CIAが気候変動に関する研究に対し資金提供を行なうプロセスのなかで、気象研究のエキスパートであるアラン・ロボック教授と電話会談を行なった際に「他の国がこの国(アメリカ)の気候をコントロールした場合、我々はそれに気づくことができますか?」という質問があったのだという。
この質問と研究に資金提供しているという事実から、ロボック教授は「彼ら(CIA)の質問の意図には逆に『アメリカが気候をコントロールした場合、相手国はそのことに気づくか?』という本音があるのだろう」と懸念している。
気候変動に関する政府間パネル(IPCC)の報告書作成にも大いに貢献してきたロボック教授だが、彼が携わった報告書(大気から二酸化炭素を除去するための手段、雲を変化させる方法、太陽光線の反射に関するものなど)の研究費用の一部をCIAを含むいくつかのアメリカの諜報機関が資金援助していたことにも触れ「彼ら(CIA)は明確な理由の説明がないにも関わらず本研究の主要な資金提供者であった。それだけに私は、気候を支配しようと試みている者が現実に存在しているのが心配でならない」と語っている。
■天気の変化=原因と犯人を不明にできる――気象兵器研究と実用例
大国アメリカがそんな野望を抱いているかもしれないという可能性に驚く人も多いことだろうが、この気象兵器というもの自体は、実は過去に実践的に使用されたことも含め、はるか昔から研究自体は進んでいた。
例えばベトナム戦争中にアメリカ軍が極秘に進めていた気象操作計画「ポパイ作戦」があるが、これは合衆国政府軍の戦況を有利に進めるために敵対する国と地域の雨季を長引かせる目的で特殊な技術を用いて雲を発生させ、実際にタイ、カンボジア、ラオスなどの対象地域においておよそ30日間から45日間雨季を長引かせている。
しかしながら、のち1975年のジュネーブ軍縮会議、および1976年12月に採択され1978年10月に発効された通称「環境改変兵器禁止条約」において、地震や津波を人工的に起こしたり台風やハリケーンの進行方向を変えるなどの技術を開発したとしても、軍事的な目的での使用を禁止している。
とはいえこの条約には罰則はなく、しかもこの「環境改変」は誰がやったか判り難く、いわばサイバー攻撃のように犯人の特定が難しい技術である。もし、仮にアメリカが何らかの方法を試したとしても出所を不明にできるというメリットがあるというわけだ。そしてそれこそが、この研究開発、さらには技術の獲得を科学者らが恐れる理由でもある。
今回CIAからの質問に対応したロボック教授も「気象を変化させる研究は、オープンになるべきです。国際的にそうあるべきです。そうでなければこういった技術が軍事的な目的のために使われることになってしまう」と述べている。果たしてCIAの本当の思惑とは一体なんだったのか、また今後人工的な自然災害が起こることはあり得るのか……?

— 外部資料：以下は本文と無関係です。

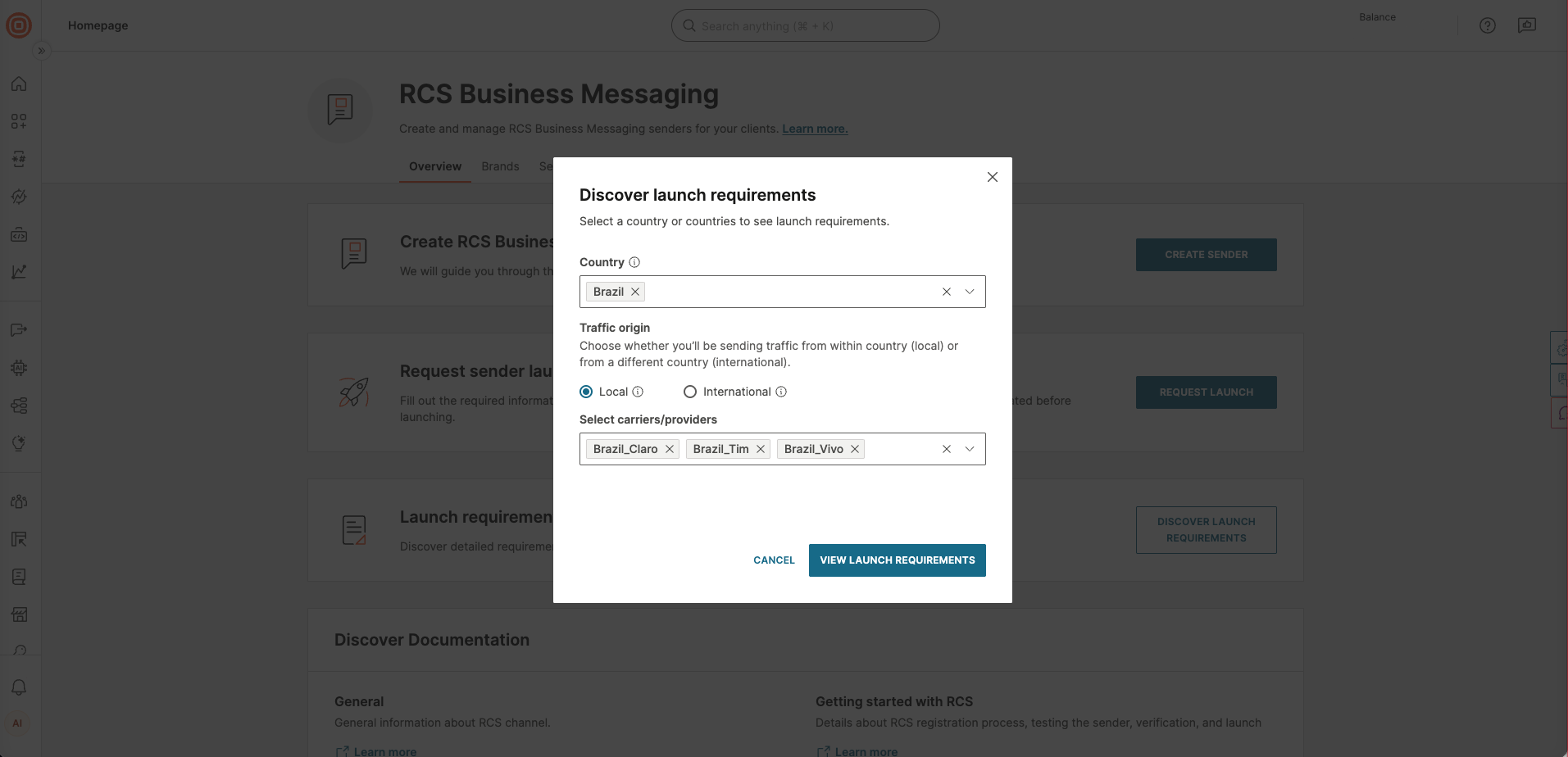This screenshot has height=757, width=1568.
Task: Remove the Brazil_Tim carrier chip
Action: tap(761, 449)
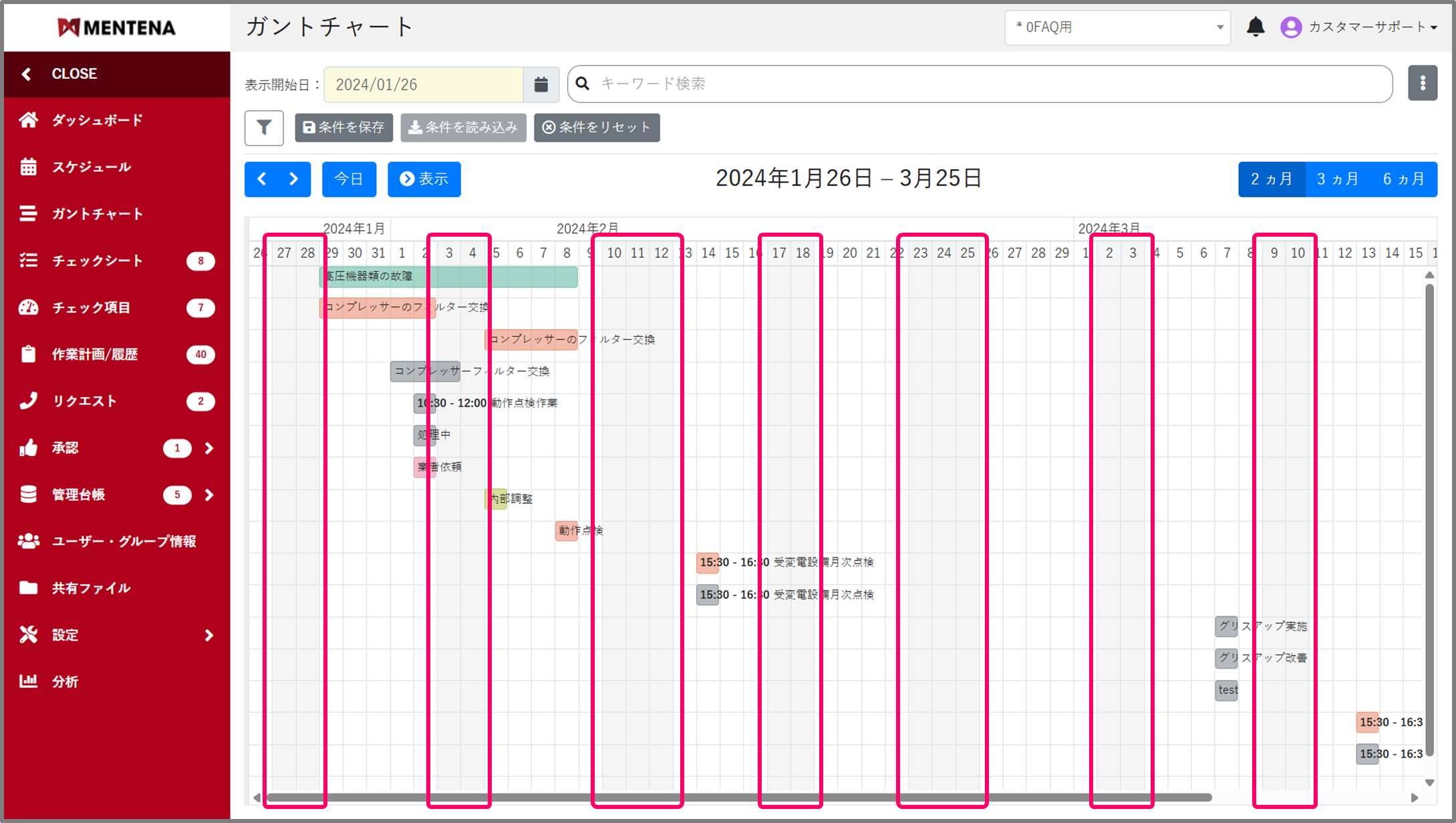Click the 条件を保存 button
The height and width of the screenshot is (823, 1456).
(343, 128)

気候、天気というものは、きっとあなたを含めこれまで多くの人々がその決定権や発生のメカニズムを地球や太陽、宇宙の自然現象のみが握っていると考えてきたであろう。特に我々日本人にとっては、こと台風や津波が生活に大打撃を与えうることを身をもって体感している。その存在だけで恐怖を与えるには十分なものなのである。
いずれにしても、気象やそのコントロールについては今後も様々な研究が進められていくだろう。そのうちのいくつかだけでも平和利用される未来を願ってやまない。